Aussi pas de quoi grimper aux rideaux me direz-vous ! Pas faux... entre une présence souvent court-circuitée (cérémonies de la Sacem, cérémonies des Césars), on peine à trouver nos compositrices qui pourtant sont présentes. La représentativité - à peine 6%, et que l’on parle du monde ou de la France - fait que lorsqu’on parle de musique de films, on envisage un compositeur et non une compositrice. Il est un fait indéniable, les femmes sont bien moins présentes, il est un autre fait indéniable, c’est qu’à l’aulne de capacités similaires ; et on ne parle ni de goût, ni de justesse par rapport au sujet ; la production ou la réalisation choisiront un homme !

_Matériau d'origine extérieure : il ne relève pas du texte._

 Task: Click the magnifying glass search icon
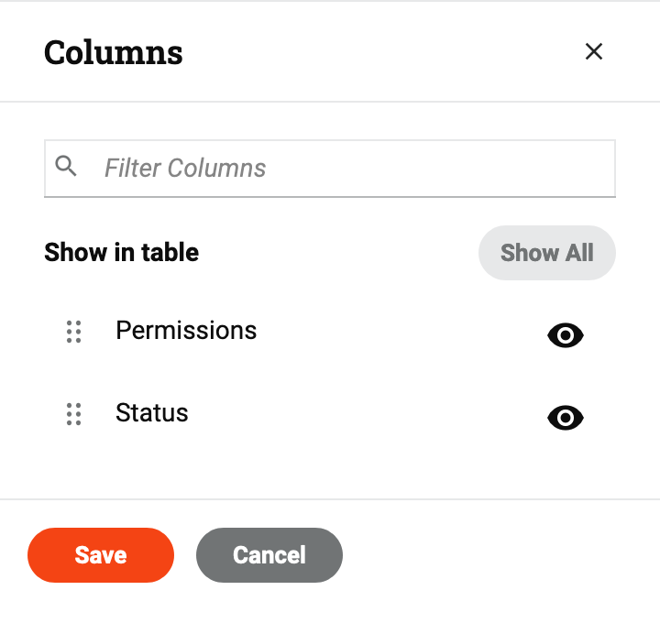pyautogui.click(x=66, y=166)
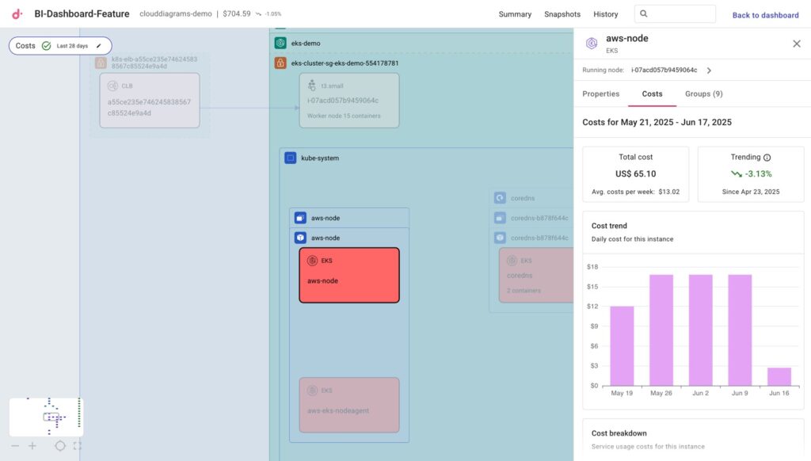
Task: Recenter the diagram with the target icon
Action: point(60,446)
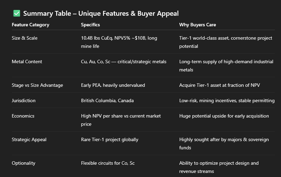The height and width of the screenshot is (177, 281).
Task: Click the Specifics column header
Action: tap(90, 25)
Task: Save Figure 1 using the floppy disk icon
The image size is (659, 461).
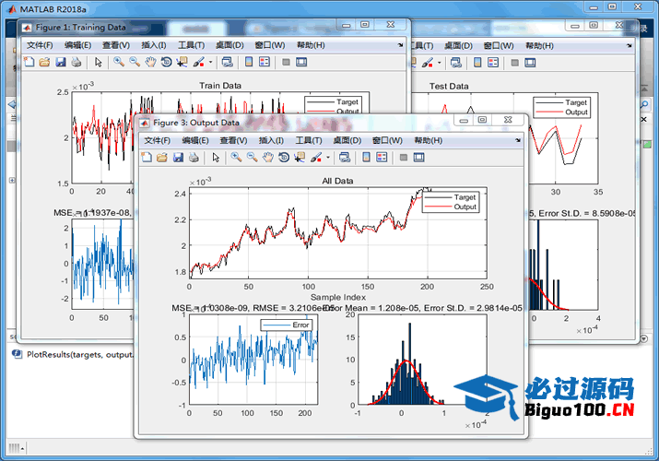Action: [x=60, y=62]
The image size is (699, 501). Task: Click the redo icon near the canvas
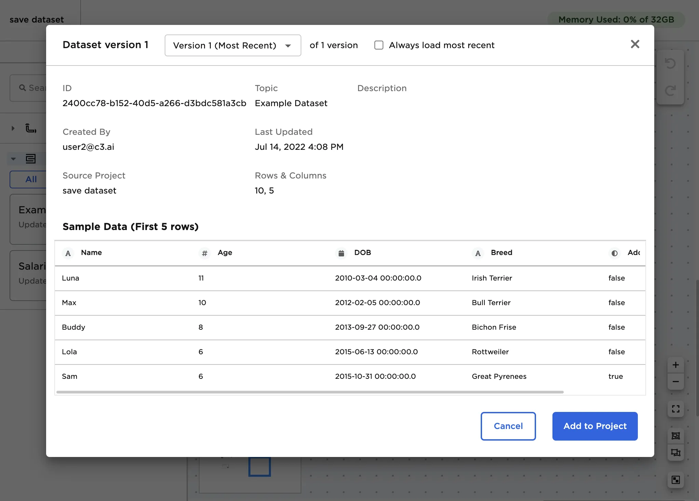click(670, 90)
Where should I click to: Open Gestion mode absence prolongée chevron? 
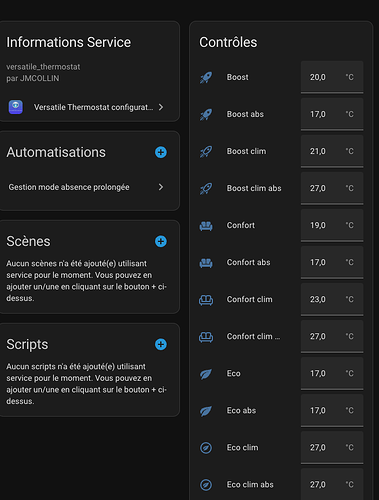click(161, 187)
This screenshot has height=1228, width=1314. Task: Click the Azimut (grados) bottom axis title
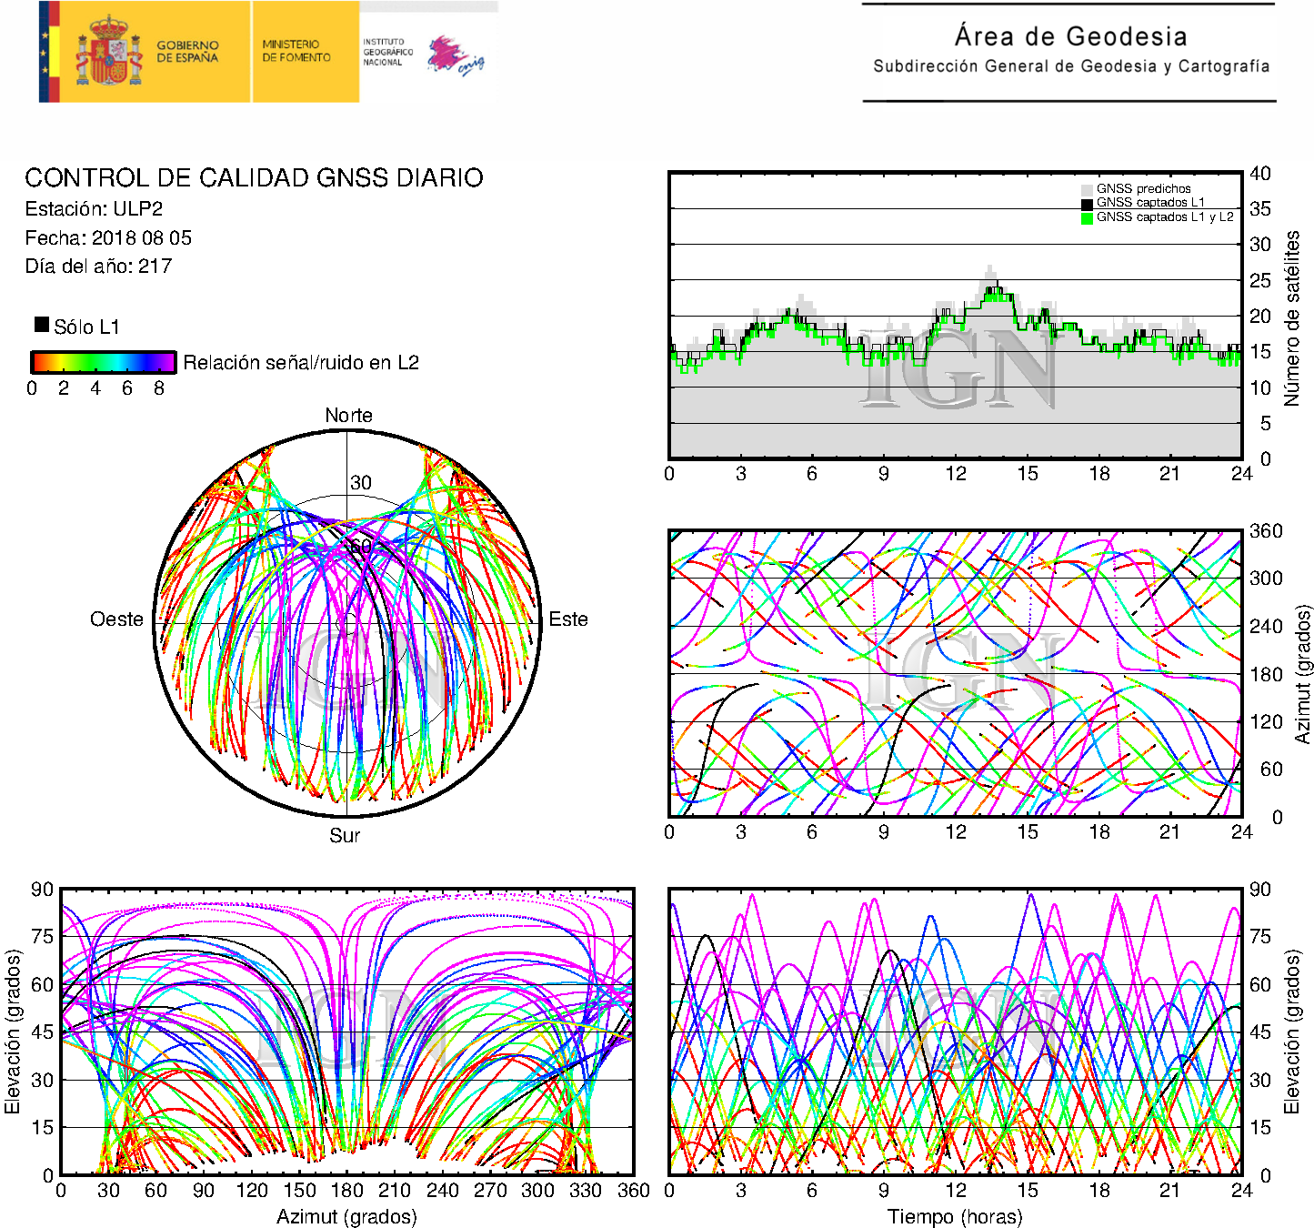point(346,1216)
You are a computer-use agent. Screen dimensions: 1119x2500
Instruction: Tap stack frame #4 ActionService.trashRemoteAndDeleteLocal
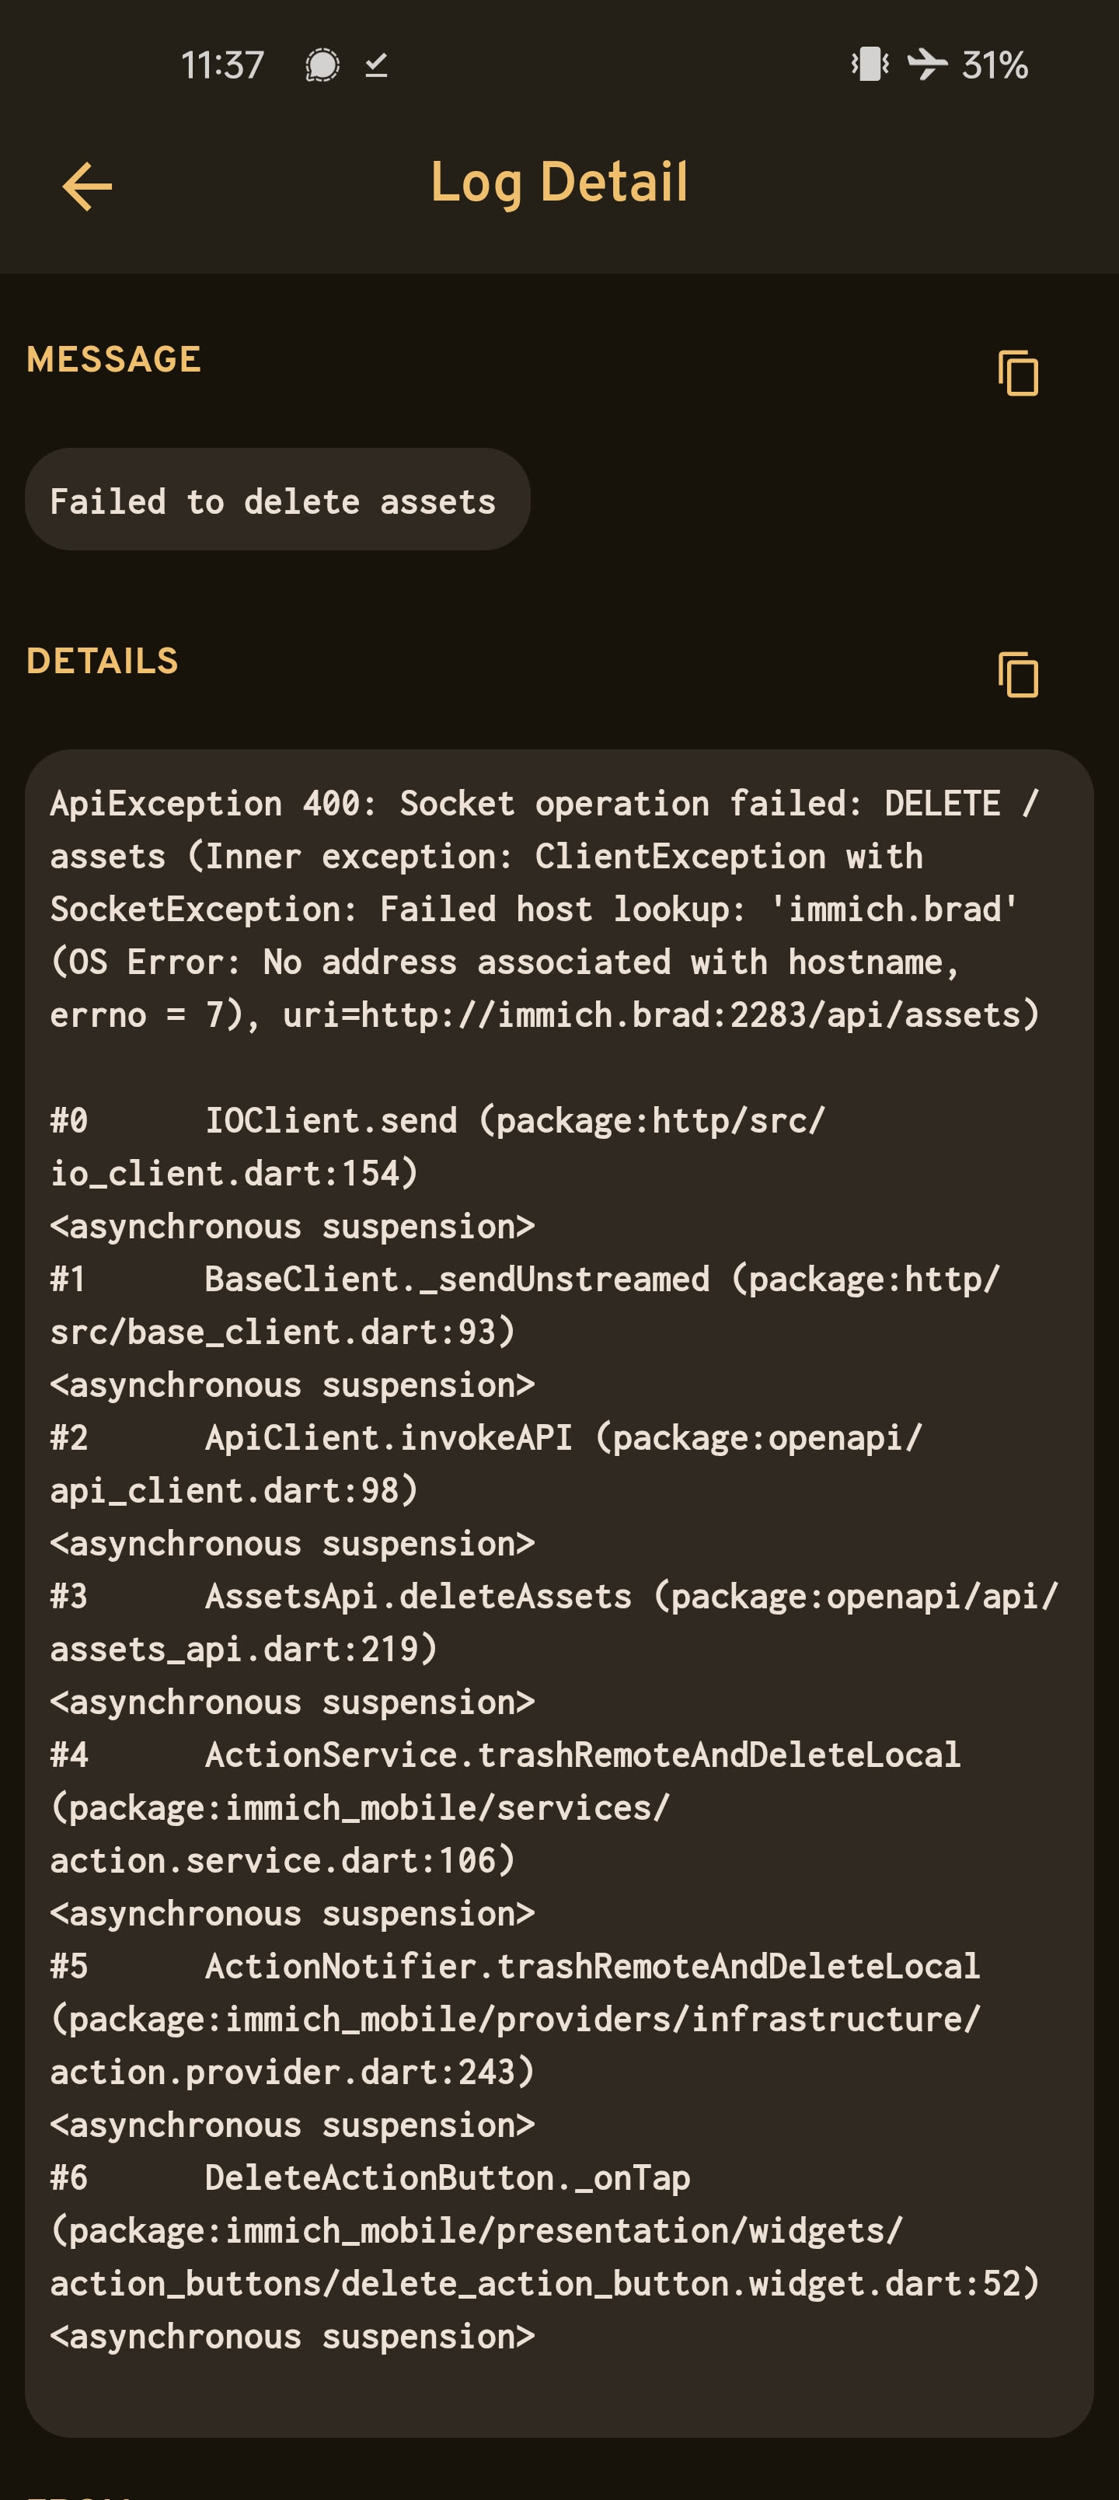582,1755
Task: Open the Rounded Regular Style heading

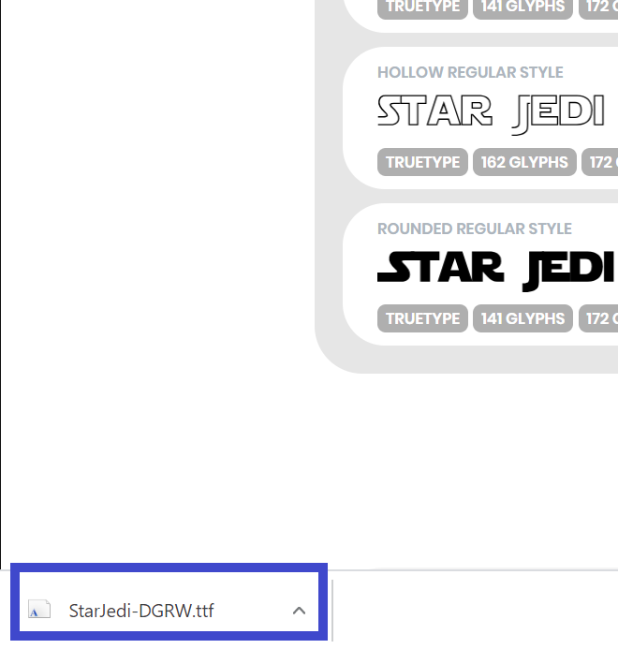Action: pyautogui.click(x=474, y=229)
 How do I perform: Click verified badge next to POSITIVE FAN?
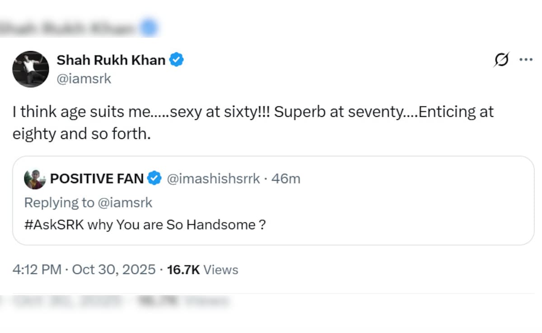click(x=154, y=179)
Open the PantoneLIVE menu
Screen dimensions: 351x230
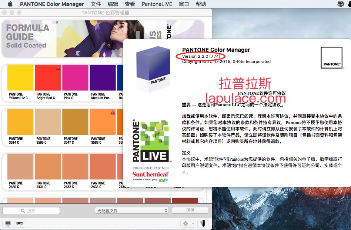tap(156, 4)
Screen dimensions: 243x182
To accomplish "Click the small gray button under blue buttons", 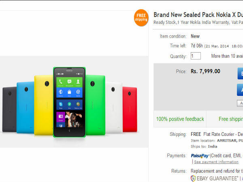I will [240, 103].
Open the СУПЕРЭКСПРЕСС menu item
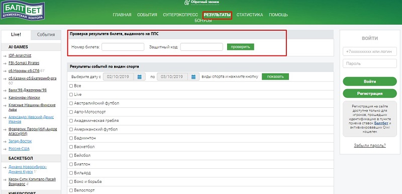Viewport: 402px width, 194px height. (x=180, y=15)
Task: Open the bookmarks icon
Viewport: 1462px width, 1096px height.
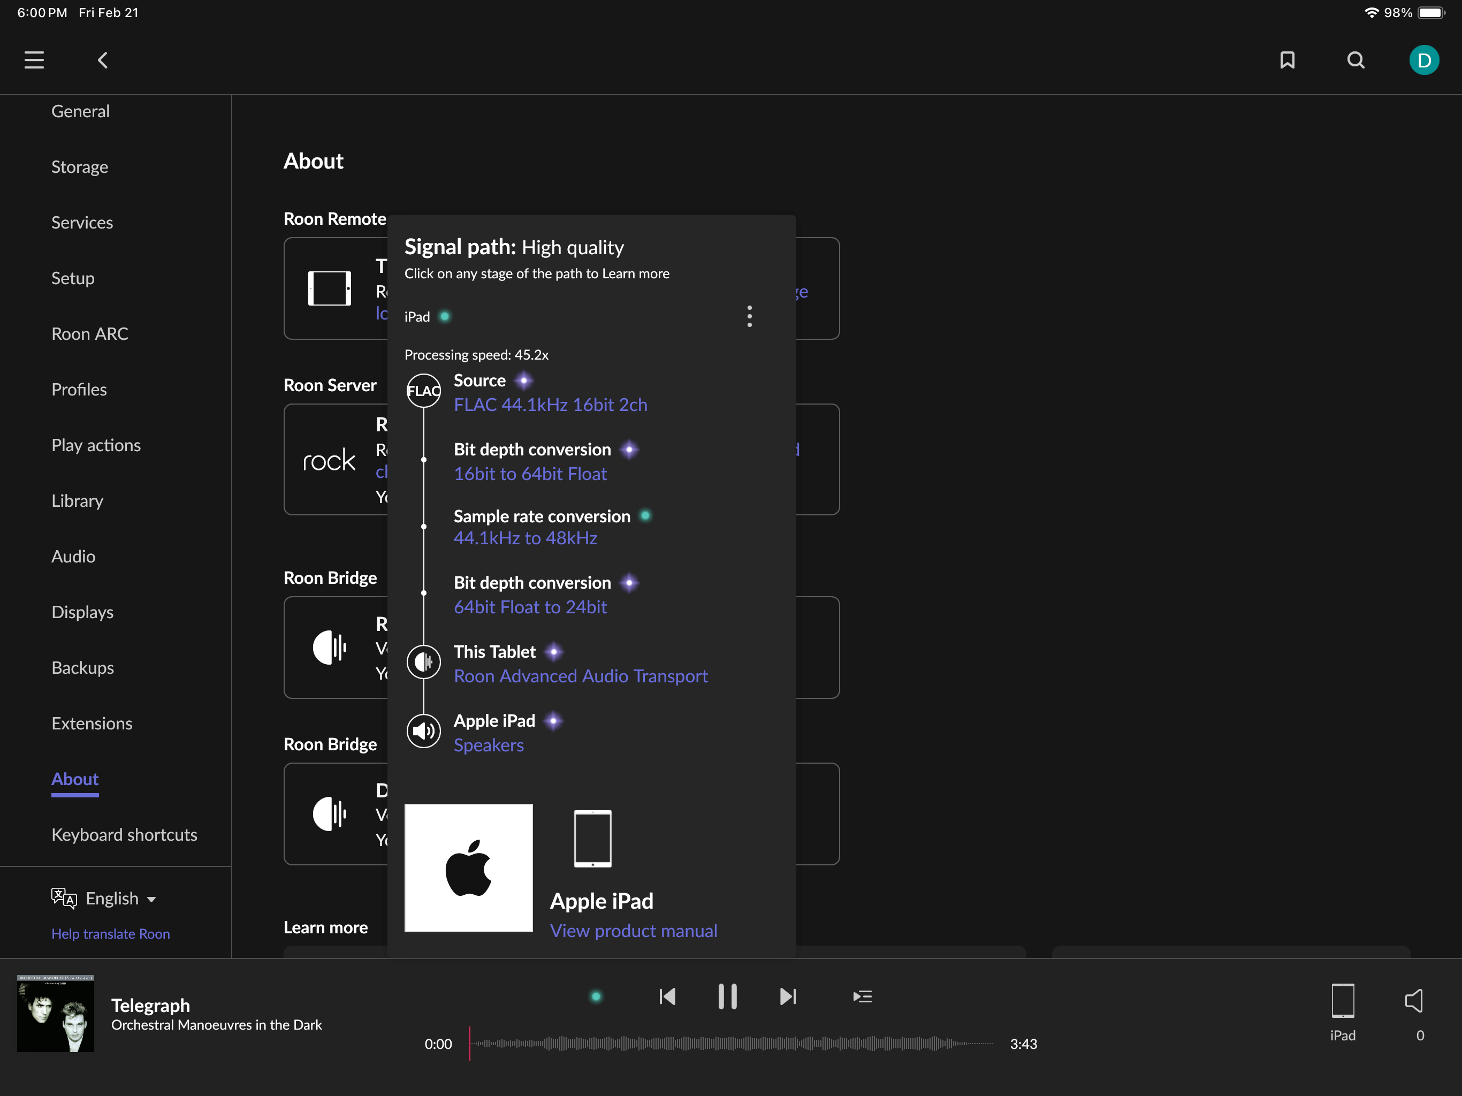Action: click(1287, 60)
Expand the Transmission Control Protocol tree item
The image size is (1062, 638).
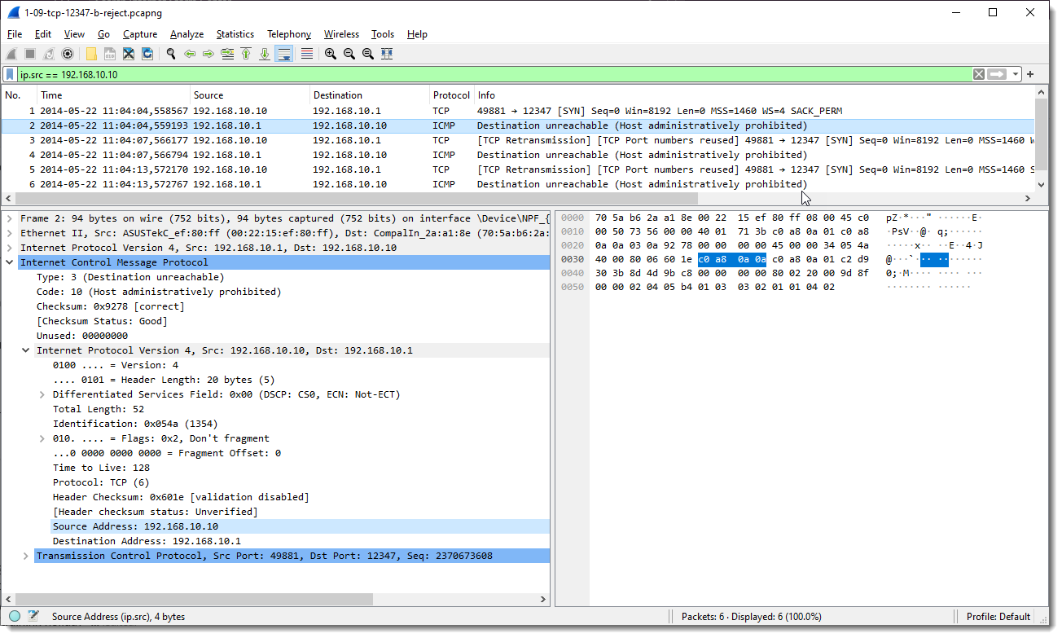click(x=27, y=556)
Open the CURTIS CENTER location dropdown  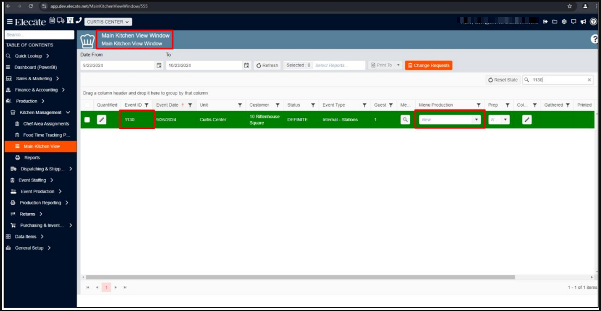tap(108, 22)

Il faut parler du travail effectué par les femmes, de leur présence également en tant que créatrice. Il ne faut pas oublier parallèlement à ceci, de rappeler qu’il y a de nombreuses chefs d’orchestres, de talentueuses interprètes - et noblesse oblige, les cantatrices qui ont toujours été vénérées... Inutile de rappeler le statut de star d’une Montserrat caballé, d’une Mady Mesplé, d’une Cecilia Bartoli, d’une Natalie Dessay, d’une Barbara Hendricks ou bien sur d’une Maria Callas ! Le paradoxe dans tout ceci est que la femme qui brille tant, est présente, ou parfois omniprésente, dans des spectacles, des tournées comme celles des stars de pop, de soul, de musique moderne. Ou est alors le problème ? Est-ce la simple visibilité qui serait à la source du problème ? Et concernant la musique de films (parent pauvre du cinéma), dernière servie la plupart du temps sur les budgets télévisuels et cinématographiques, les mentalités peinent à évoluer.
Alors c’est vrai que l’on vénère finalement ce que l’on voit immédiatement. Curieuse réflexion me direz-vous ? Pas tant que ça. Combien parmi les fans de cinéma, les amoureux du 7ème art, s’intéressent à la production d’un film, aux artistes talentueux qui travaillent d’arrache-pied pour le façonner, le construire petit à petit afin de lui donner vie ? On est conscient de la réalisation, de la production (clairement un milieu d’homme), de la conception, du travail sur les décors, des trucages, in fine de la post-production ! Mais ‘quid’ de la musique !?
C’est bien là où on va se rendre compte des errances du système - et on ne parlera pas d’ignorance, certes non ! Depuis le 18ème siècle les femmes, soeurs, muses, ont été sources de créations, mais également créatrices et donc compositrices, de Alma Mahler à Fanny Mendelssohn et jusqu’à Clara Schumann. (Je vous invite à relire l’article La composition musicale est-elle un milieu d'hommes ?)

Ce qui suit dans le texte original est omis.